MEETING OF JANUARY 7, 1983
In the land of Gilli, Rosa Oliver presiding. The meeting pulled itself together at 9:19:50. The minutes were approved as corrected ("Night Beast" was scheduled for the Tree Trim, not the Solstice Dinner). The Treasury stood at $4,695.90; we are still waiting for the rest of the money from Disclave.
PUBLICATIONS: The January Journal magically appeared. Joe Mayhew is also doing the February Journal. Different group but still publications - there will be a stuffing party for Progress Report 3 January 9 at the BSFS Clubhouse.
D'UDDERCLAVE: Hotel cards and rather odd flyers were available.
ENTERTAINMENT: Creationcon was this weekend (comic con). An exhibit on "unusual space" is opening Sunday at an art gallery in Georgetown. Give Doll your dollar for Star Wars - you must pick up your tickets from her at the February 4 meeting.
OLD BUSINESS: Nothing, as usual.
NEW BUSINESS: ditto.
The meeting disintegrated at 9:42:54 PM.
MEETING OF JANUARY 21, 1983
At Oliver's, Rosa Oliver presiding. The meeting was called to order at 9:11:11 PM. The minutes were approved as read; the Treasury stood at $4,542.79. We still are waiting for the rest of the money from Disclave.
ENTERTAINMENT: Remember Star Wars on February 12 at the Air & Space museum. The TV crew which was filming all us fen belonged to Channel 4, which is doing a report on extraterrestrial life and wanted an "informed layman's discussion" thereof, said discussion to be held after the meeting.
DISCLAVE '83: Rosa is now selling memberships - it's $5 until March 15, $10 until the end of April, and $13 at the door.
MEMBERSHIP: new members Gail Abend and Ted White.
OLD BUSINESS: Nicht.
NEW BUSINESS: Rien.
The meeting adjourned at 9:30:36.
AND MORE ADDRESS CHANGES:
Tom & Marianne Schaad, [censored], New York, NY 10004
Jane Wagner, 604 Reservoir St., Baltimore, MD 21217 (301-523-5286)
Mike Herrick, [censored], Baltimore, MD 21218
The WSFA Journal is the pretentious publication of the Washington Science Fiction Association Inc. Editor-in-Chief: Jane Wagner. Assistant Editor: Joe Mayhew.
WSFA IS A REMARKABLE GROUP
We take each other for granted. Probably because some of us have known each other long enough to have become used to the good qualities and only think of the differences and petty feuds we nurture among ourselves. But our little snake-pit has among its denizens some of the best known folk in the fan world.

Exercises to complete:
1: From the WSFA newsletter, reproduce the text between "The meeting adjourned" and "Editor: Joe Mayhew.", inclusive.
2: Answer these questions using the WSFA newsletter:
(a) What did the Treasury stand at during the January 7, 1983 meeting?
(b) What does a Disclave '83 membership cost at the door?
(c) Who is the Editor-in-Chief of the WSFA Journal?
3: Pick up the WSFA newsletter after its final sentence and keep writing.

Data supplied:
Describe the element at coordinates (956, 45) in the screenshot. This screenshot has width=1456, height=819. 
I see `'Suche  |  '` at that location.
* * *
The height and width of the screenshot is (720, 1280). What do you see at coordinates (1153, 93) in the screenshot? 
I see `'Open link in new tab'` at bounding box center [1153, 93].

Answer set:
1:
The meeting adjourned at 9:30:36.
AND MORE ADDRESS CHANGES:
Tom & Marianne Schaad, [censored], New York, NY 10004
Jane Wagner, 604 Reservoir St., Baltimore, MD 21217 (301-523-5286)
Mike Herrick, [censored], Baltimore, MD 21218
The WSFA Journal is the pretentious publication of the Washington Science Fiction Association Inc. Editor-in-Chief: Jane Wagner. Assistant Editor: Joe Mayhew.

2:
(a) $4,695.90
(b) $13
(c) Jane Wagner

3:
If you've been around for a while, you've probably had a feud with several of them, or even grown to appreciate them from time to time. The new WSFAn is probably more impressed with meeting Somtow, Jack Chalker, Alexis and the others of our group who have become well known by science fiction readers since becoming members of WSFA. But they don't often get to know and appreciate our Fan Personalities as readily. These people are well known because they are interesting folk to do things with, and they're folk to do interesting things with.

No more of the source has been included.